So, what is to be done? Craigie ends his book with some suggestions he calls A List of Repairs based on the examples from the preceding chapters. One of them addresses Montgomery’s plight directly. Craigie suggests building housing for essential workers, like nurses and firefighters, and developing rental and purchase discounts so they can live in the communities they serve.

Craigie says the crisis has been decades in the making and no one measure will solve it. However, we all can agree that inaction is not an option.

“I wanted to [show] the human cost of these high housing prices because that’s really what it is, it’s a human crisis in the end. It’s people sleeping in their vehicles or on sidewalks or giving up on their dreams of homeownership,” he said.

“And, as somebody else from Vancouver, Khelsilem, a council chair with the Squamish Nation, said it’s just unfair, and it’s robbing people of opportunity.

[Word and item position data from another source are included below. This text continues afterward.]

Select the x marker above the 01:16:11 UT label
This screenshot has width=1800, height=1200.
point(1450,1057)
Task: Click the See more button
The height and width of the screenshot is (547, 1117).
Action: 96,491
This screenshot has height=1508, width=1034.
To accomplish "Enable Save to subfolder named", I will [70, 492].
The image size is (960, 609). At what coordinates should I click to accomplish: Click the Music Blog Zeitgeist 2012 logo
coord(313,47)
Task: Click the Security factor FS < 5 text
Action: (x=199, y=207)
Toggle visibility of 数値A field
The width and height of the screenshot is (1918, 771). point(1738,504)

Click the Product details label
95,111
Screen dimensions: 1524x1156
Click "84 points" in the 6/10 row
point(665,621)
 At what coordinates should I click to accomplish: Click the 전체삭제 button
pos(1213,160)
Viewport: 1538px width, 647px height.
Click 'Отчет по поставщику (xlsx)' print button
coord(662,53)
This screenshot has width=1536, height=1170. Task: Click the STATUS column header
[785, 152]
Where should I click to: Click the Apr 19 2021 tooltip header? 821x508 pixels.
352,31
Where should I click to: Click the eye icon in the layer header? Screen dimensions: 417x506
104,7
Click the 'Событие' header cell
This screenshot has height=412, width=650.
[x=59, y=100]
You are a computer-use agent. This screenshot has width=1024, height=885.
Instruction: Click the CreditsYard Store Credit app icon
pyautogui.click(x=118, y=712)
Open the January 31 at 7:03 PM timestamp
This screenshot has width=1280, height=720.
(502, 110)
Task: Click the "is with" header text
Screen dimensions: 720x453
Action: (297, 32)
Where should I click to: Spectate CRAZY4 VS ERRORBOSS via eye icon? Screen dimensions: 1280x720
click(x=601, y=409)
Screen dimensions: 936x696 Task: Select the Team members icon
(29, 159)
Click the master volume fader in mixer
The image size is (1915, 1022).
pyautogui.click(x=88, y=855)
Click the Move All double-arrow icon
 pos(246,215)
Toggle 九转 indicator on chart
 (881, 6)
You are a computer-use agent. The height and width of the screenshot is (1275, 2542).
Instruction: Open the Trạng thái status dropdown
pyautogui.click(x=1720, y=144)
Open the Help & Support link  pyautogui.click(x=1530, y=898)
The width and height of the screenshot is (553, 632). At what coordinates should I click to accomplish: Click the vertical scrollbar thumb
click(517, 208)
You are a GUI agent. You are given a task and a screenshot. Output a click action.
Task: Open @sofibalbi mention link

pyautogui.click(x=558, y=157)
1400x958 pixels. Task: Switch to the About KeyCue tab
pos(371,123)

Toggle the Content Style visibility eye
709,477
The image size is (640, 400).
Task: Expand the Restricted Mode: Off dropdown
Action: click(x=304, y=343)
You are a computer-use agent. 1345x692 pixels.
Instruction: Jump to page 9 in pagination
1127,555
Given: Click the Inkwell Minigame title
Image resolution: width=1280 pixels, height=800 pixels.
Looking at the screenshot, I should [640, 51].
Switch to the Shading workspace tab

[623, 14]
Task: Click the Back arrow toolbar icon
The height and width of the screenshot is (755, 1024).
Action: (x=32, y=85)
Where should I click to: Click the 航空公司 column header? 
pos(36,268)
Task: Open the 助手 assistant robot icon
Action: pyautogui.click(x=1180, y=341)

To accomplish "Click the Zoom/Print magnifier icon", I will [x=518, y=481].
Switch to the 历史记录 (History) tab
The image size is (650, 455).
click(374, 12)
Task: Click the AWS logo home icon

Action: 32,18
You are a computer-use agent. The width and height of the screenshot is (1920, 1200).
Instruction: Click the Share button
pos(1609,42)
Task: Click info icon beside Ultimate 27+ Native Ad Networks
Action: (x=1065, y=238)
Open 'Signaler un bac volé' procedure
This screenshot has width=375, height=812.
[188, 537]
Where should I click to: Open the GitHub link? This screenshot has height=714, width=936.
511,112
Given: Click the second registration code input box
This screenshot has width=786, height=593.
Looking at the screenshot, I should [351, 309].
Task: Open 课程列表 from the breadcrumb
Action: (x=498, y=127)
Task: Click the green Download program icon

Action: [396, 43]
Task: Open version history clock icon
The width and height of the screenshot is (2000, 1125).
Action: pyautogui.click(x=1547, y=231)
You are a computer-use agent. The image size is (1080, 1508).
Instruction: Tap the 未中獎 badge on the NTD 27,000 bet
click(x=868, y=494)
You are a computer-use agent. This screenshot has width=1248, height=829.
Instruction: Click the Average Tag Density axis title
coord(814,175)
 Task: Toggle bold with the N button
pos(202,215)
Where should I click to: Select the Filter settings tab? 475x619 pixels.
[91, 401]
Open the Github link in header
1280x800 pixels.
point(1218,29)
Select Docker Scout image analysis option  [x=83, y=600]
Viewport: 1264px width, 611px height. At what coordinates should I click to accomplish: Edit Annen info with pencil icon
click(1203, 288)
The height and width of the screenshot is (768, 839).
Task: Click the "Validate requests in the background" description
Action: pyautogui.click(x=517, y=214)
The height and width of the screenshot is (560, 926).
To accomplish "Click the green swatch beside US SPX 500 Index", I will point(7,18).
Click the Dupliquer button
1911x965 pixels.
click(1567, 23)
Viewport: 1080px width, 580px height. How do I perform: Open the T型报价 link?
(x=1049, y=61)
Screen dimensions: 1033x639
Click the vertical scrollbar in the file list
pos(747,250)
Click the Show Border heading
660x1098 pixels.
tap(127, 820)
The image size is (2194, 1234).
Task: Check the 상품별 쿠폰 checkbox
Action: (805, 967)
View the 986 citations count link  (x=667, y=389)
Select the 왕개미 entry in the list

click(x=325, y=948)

It’s just not right, especially for younger generations.”

While housing affordability is a familiar topic for us in Metro Vancouver, Craigie hopes to convince readers in other parts of the country that it’s not just an issue in big cities and urban centers.

“It’s still astounding to me how many people across the country are not really convinced,” he said.

“[They say], ‘Come on, interest rates were high in my day back in the early 80s. You guys just need to be careful about your spending.’ So, A, I hope to convince the skeptics that this really is a problem with human consequences. But then, B, convince people that we can do this. We need to make dozens of changes and that will have a positive effect in the long term over decades.”

Craigie must be on to something. Our Crumbling Foundation is already a best-seller.

“You know, any author would like to think it’s because of their literary style or what have you. But of course, it’s just to do with the topic,” he said.

At any rate, the book is a timely and provocative look at a problem that isn’t going away anytime soon.

Our Crumbling Foundation: How We Solve Canada’s Housing Crisis is published by Random House Canada.